Helen had been too thoroughly frightened to laugh then, but she preserved in memory the picture of "Bobby's stunt," and many a time afterward laughed at it till the tears came. For many moons she could not think of Kipling or "flaunting an iron pride" without an insane impulse to giggle.
Prince William, having caused all the distress, afterward acted very nicely about it. He permitted himself to be caught, and carried Mr. Scott back to Hill-Top in the most manageable and equable of tempers. Mr. Scott himself, however, was in a temper entirely other. Inwardly he was choking with stifled oaths, for in Helen's presence he must needs be decent in speech. He began at once to berate Hayward, but realized before he had finished a sentence that he could not make out a case against him, and he saw disapproval in Helen's face. He gave it over as a situation to which no words were adequate, and the ride home was a strenuous essay at lofty silence.
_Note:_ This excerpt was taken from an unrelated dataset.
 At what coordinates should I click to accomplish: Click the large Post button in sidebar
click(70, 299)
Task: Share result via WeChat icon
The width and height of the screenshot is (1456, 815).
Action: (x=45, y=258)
Helen, despite her rising mirth and her contempt for Bobby's puerile desire to shift the blame for his mishap, had enough pity for him in his miserable plight to suggest that they make a detour and approach home from the rear side and avoid the eyes of the people assembled there. Bobby was grateful for the suggestion. It promised success. That Hayward should see him, he of course expected, and he rode up to the stable-door, dismounted and handed his bridle to the footman with an air of unconcern and assurance befitting a man at ease with himself and in good humour with the world. Hayward regarded him calmly from head to heel, but did not betray his flunkey's role by so much as the tremble of an eyelash. This made Mr. Scott angry. He had expected something different, and had prepared a very dignified reproof.
"Damn that insufferable negro. Why didn't he laugh outright?" he growled as he walked around the house. Helen had run away as soon as she had dismounted in order to save her fast toppling dignity. Mr. Scott's flanking movement was successful and he was almost safe when—he ran plump into Caroline and Tom Radwine on the side porch. Caroline's outburst brought the others to see what the fun was.
"Mis-ter Scott!" she exclaimed. "What kind of a stunt have you been doing? You look comical to kill. Oo—ooh!"
Bobby took on a sickly grin when Caroline's gaze first fell upon him; but when she called him comical it was a serious affair at once, and his face showed it. Dorothy rushed up at that moment.
"Oh, Robert, Robert!" she cried, putting her hand upon his shoulder, "what have you done? Tell me. Are you hurt? Have you been pulling Helen out of the lake?" A glance at Helen answered that question. "Well what, then, you precious boy?"
This was the first time that his older sister had ever complied with Bobby's insistent request that she call him Robert, and he somehow wished she hadn't.
"Oh, Dorothy, have some sense—let me go—I must have on some dry clothes. I took a tumble into the lake—yes—that's all."